I have a website created for a non-profit organization that run on Joomla 1.5 and has been working great up until yesterday. I have made no changes to it so I have no idea what has happened. It has become extremely slow. By extremely I mean I clocked it today and it took 16 minutes to load the home page! So, it's virtually useless right now. 

Does anyone know why a Joomla site would suddenly do this? It is the same for both the font-end and also the back-end.

Has anyone seen this problem with Joomla? 

gsw


----------



## Hughv (Jul 22, 2006)

URL?
I'd guess it's a database problem.


----------



## Greg1408 (Mar 14, 2009)

Here's the URL: www.midsouthcc.org

Sorry about that.

gsw


----------



## JesuSlaveX (Jul 4, 2003)

Ya, I'm saying its an sql issue.

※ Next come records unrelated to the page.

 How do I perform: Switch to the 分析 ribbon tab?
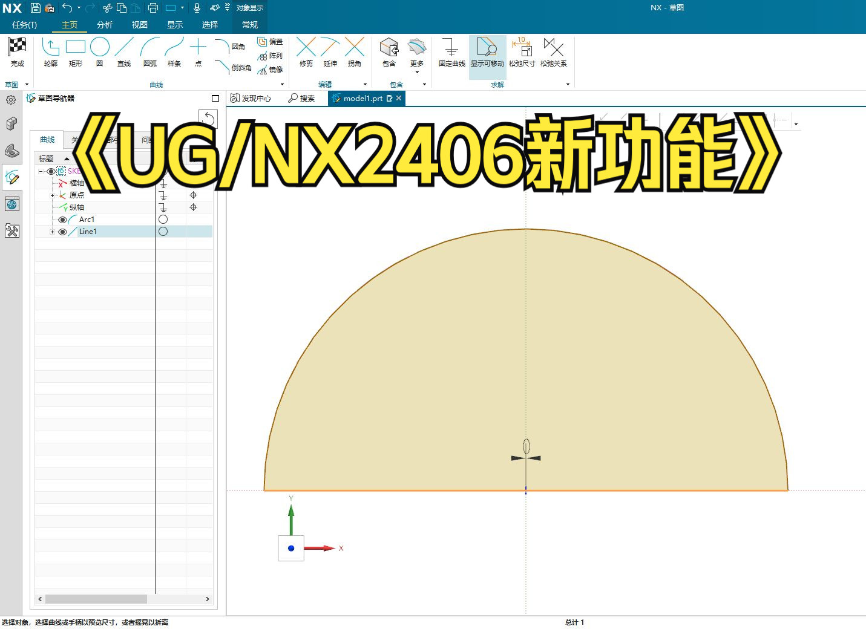(104, 25)
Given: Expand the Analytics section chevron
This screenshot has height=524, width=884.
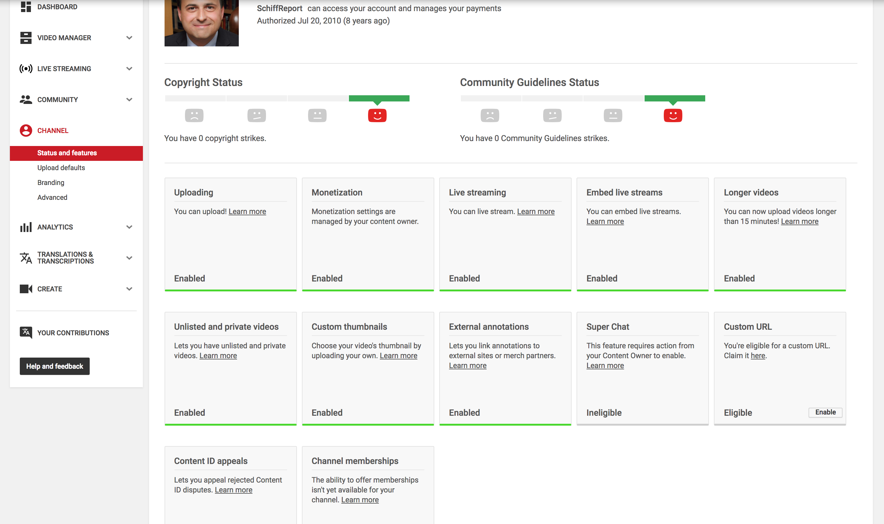Looking at the screenshot, I should coord(129,227).
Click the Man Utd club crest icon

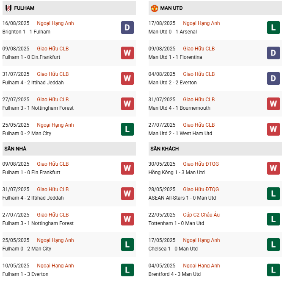click(155, 8)
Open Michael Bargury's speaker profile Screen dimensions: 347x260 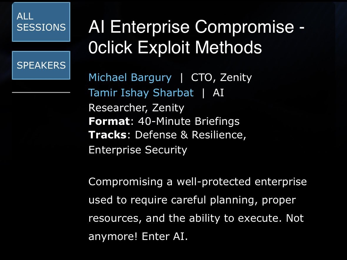pyautogui.click(x=130, y=77)
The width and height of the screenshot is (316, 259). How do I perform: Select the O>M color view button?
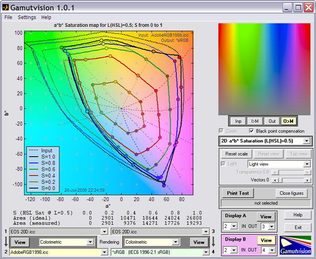point(288,121)
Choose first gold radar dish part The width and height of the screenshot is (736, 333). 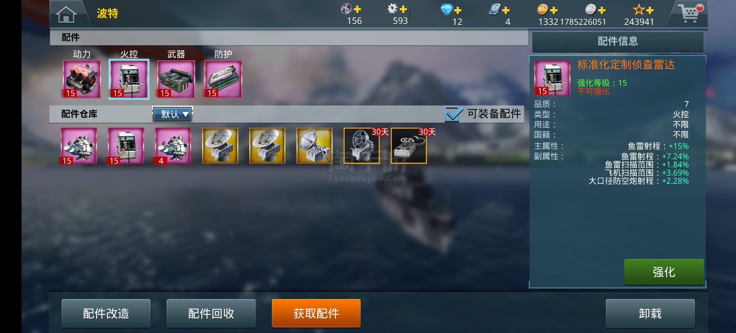pyautogui.click(x=220, y=146)
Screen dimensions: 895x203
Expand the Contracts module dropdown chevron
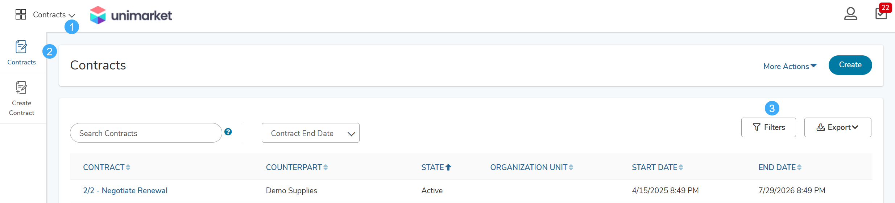coord(72,16)
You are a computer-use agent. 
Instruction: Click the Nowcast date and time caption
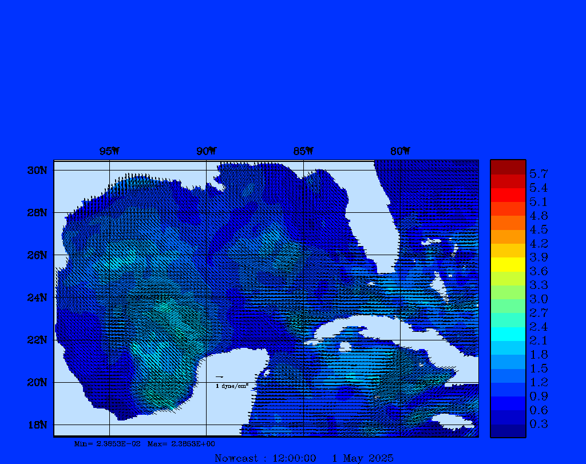tap(304, 458)
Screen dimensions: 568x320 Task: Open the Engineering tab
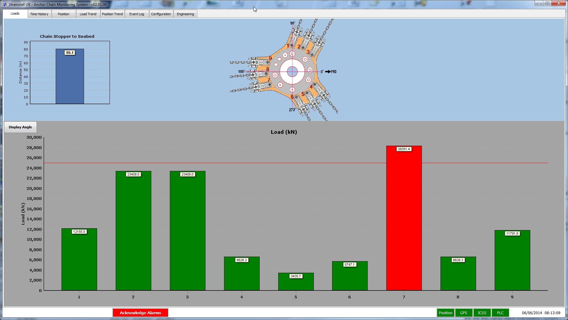coord(185,14)
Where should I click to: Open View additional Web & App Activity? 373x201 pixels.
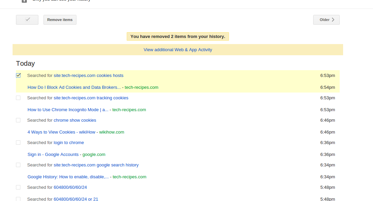pos(178,49)
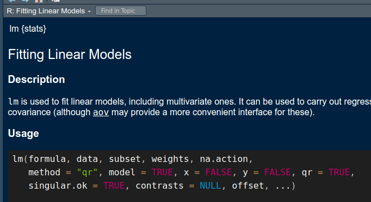371x202 pixels.
Task: Click the offset argument in the usage code
Action: 248,186
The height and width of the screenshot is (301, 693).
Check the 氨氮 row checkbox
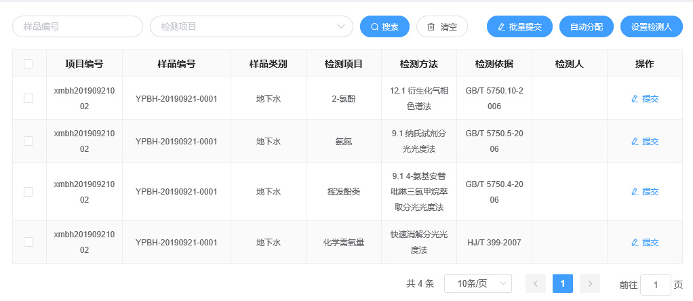[x=28, y=141]
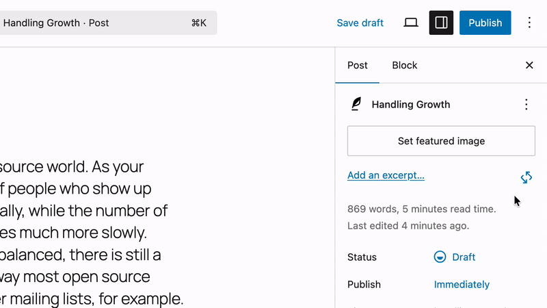This screenshot has height=308, width=547.
Task: Click the feather post icon
Action: (x=356, y=104)
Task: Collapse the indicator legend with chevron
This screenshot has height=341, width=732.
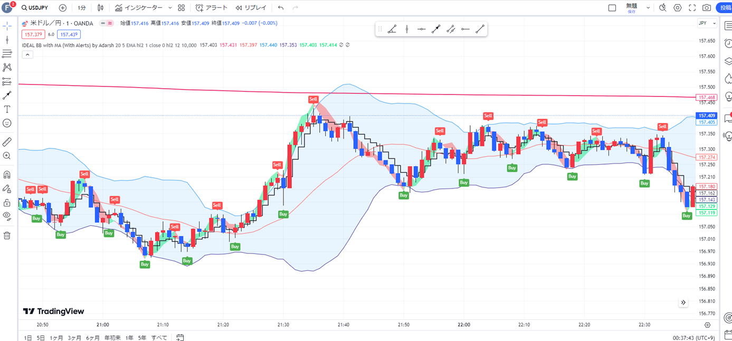Action: click(27, 54)
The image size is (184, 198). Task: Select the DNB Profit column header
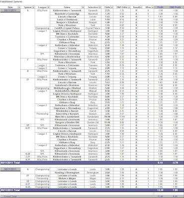coord(175,7)
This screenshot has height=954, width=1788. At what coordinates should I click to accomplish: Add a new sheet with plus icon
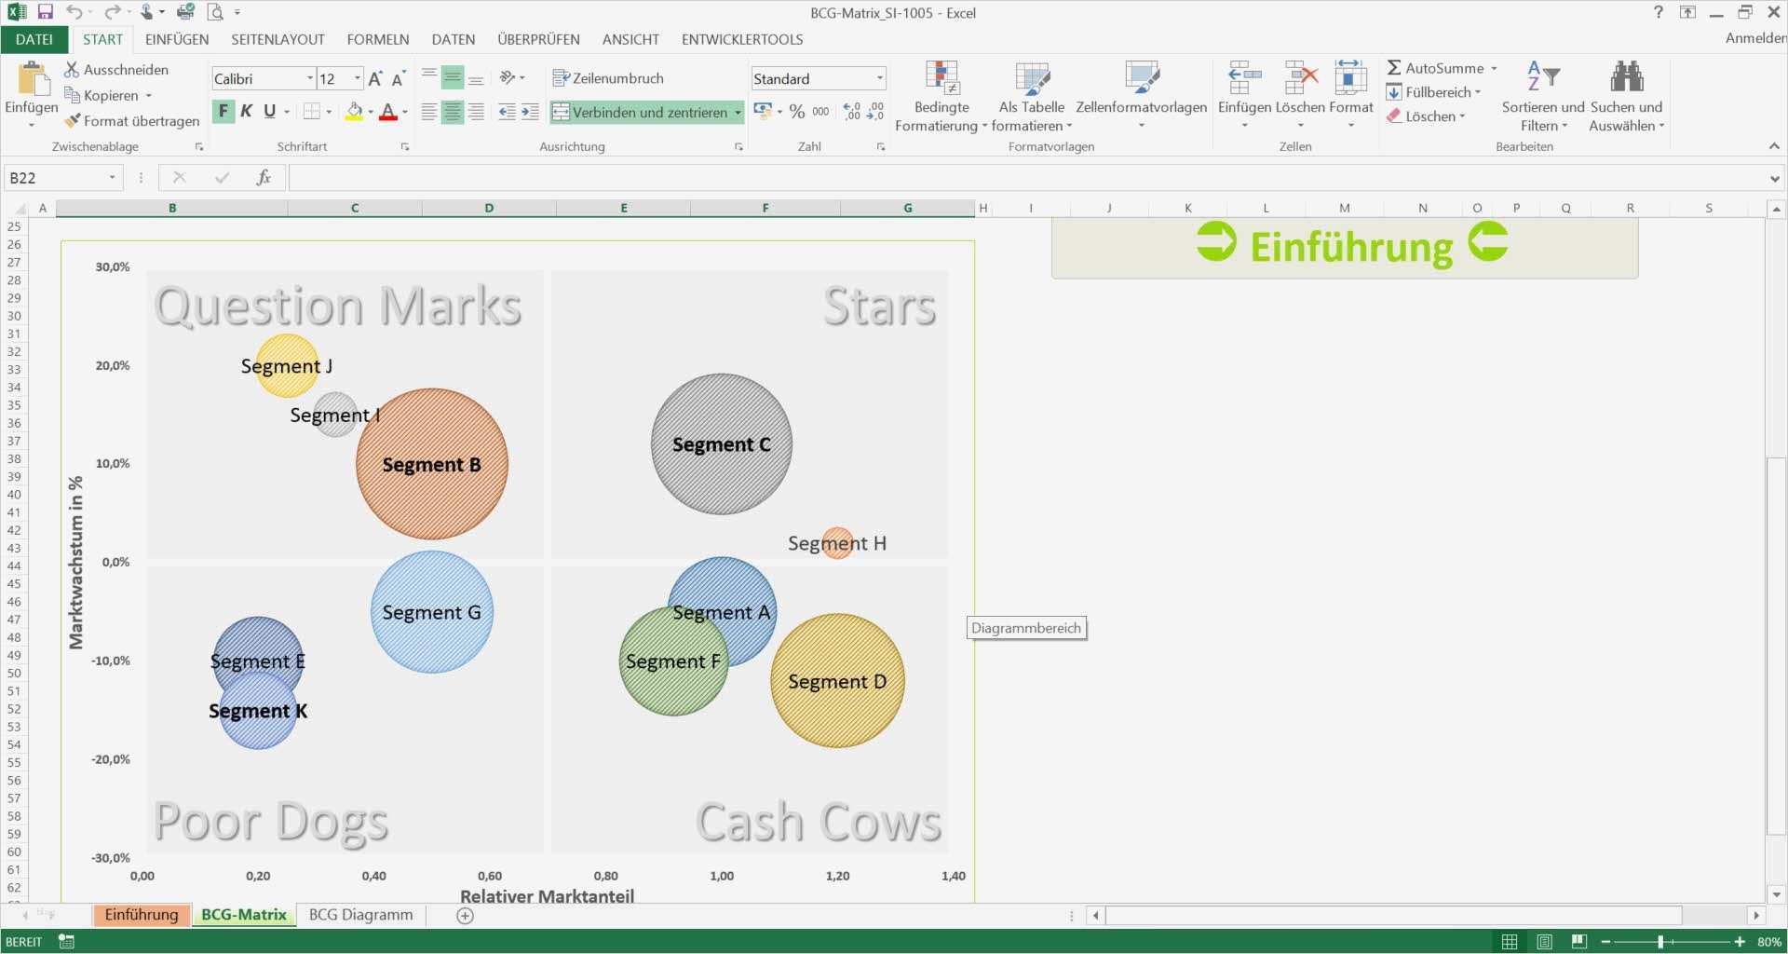466,916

Looks like your web host has moved from OK to SUCKS


----------



## Greg1408 (Mar 14, 2009)

I'm using SiteGround because I thought they would be great for Joomla. I hate their customer service policies. They are taking no responsibility for this problem.


----------



## Hughv (Jul 22, 2006)

You should be able to correct this through your control panel.
FWIW, Godaddy has been very good to me.


----------



## olddirtret (Oct 2, 2008)

I see that you posted on siteground's forum and got an answer from tech support. Did any of the Knowledge Base information help? Their reference to the common reasons for a site to load slowly is a good starting place. Have you recently made any changes or uploaded something new?

I have not seen this problem with Joomla and have used Joomla on Bluehost for several years with great success.


----------



## Greg1408 (Mar 14, 2009)

oldirtret,

After several back-and-fourths with lower level SiteGround support techs, where they only gave me pat pre-fabricted answers that had nothing to do with my actual site, someone finally actually took a look at my site and has given me what appears to be the first indication of a real answer. They said that my site is perfect in all ways: correctly sized graphics, not too many RSS feeds, a MySQL db that's in good shape. The only thing they could find wrong was a JCal Pro extension module that is taking a long time because it's trying to access something external and may not be finding it.

So, I am at this moment in the process of working with my site offline using JSAS. I have removed that extension and a few other non-essential extensions. I will then upload this version to the site to see if that takes care of the problem.

I'll let you know if I have success.

gsw


----------